Ole Miss released a response to the NCAA’s latest Notice of Allegations on Tuesday, and it’s no surprise that former off-field assistant Barney Farrar is unhappy with the Rebels’ portrayal of him as a rogue staffer under coach Hugh Freeze. The response said Farrar was “an outlier at the university and does not represent the culture of ‘doing things the right way’”.

In a responding statement released Wednesday, Farrar’s attorney, Bruse Loyd of Houston, said his client is being thrown under the bus by Ole Miss decision-makers.

“Coach Farrar would like to thank the Ole Miss alumni students and fans for their support and words of encouragement during this difficult time,” Loyd said, per The Oxford Eagle. “He knows that they are entitled to an explanation from decision makers at the university who chose this route.
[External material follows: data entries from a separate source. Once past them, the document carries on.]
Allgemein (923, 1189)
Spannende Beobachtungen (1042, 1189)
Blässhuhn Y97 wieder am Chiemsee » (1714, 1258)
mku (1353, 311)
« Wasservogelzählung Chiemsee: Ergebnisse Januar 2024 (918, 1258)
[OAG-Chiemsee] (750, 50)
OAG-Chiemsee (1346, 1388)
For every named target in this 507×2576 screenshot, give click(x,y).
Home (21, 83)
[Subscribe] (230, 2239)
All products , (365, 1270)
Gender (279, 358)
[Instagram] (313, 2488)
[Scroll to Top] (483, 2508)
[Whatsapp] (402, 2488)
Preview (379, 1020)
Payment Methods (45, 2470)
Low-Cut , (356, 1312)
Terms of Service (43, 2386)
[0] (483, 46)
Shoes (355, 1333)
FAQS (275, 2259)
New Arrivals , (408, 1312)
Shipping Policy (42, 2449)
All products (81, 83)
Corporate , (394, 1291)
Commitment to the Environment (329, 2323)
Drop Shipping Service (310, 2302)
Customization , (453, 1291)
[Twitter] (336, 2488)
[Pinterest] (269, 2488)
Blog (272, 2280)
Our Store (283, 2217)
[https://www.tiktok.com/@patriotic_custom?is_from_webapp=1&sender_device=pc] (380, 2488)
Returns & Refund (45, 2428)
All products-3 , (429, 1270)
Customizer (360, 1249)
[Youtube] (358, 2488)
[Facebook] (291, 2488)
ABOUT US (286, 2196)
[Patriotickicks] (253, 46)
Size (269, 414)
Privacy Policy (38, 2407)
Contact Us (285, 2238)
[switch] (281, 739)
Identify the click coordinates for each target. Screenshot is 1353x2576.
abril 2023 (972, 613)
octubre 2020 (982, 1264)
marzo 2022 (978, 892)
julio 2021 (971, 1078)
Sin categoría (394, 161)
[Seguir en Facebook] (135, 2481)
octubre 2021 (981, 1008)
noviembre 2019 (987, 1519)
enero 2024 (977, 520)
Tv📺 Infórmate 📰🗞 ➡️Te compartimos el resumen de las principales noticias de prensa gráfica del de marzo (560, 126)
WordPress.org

The Ole Miss community knows that university decision-makers threw Coach Farrar under the bus.”

Loyd’s full statement can be viewed here.

Farrar, who joined Freeze’s staff in Dec. 2011 and was employed almost five years, is alleged to have arranged for Rebels recruit Leo Lewis to receive impermissible benefits, including free transportation, lodging and merchandise from a booster’s store, as well as cash payments from boosters ranging from $13,000 to $15,600. To add insult to injury, Lewis signed with Mississippi State in 2015. Ole Miss has said that although the payments were not made, they were troubled by the finding. The school also says Farrar lied to Freeze when confronted about using an unauthorized phone to contact recruits.

Loyd has previously suggested Ole Miss could be looking at a punishment comparable to the “death penalty” from the NCAA.

“It is as close to a death penalty as you can get without having that actually happen,” Loyd said recently. “Coach Farrar has been questioned extensively, in fact, five times by the NCAA about those allegations.”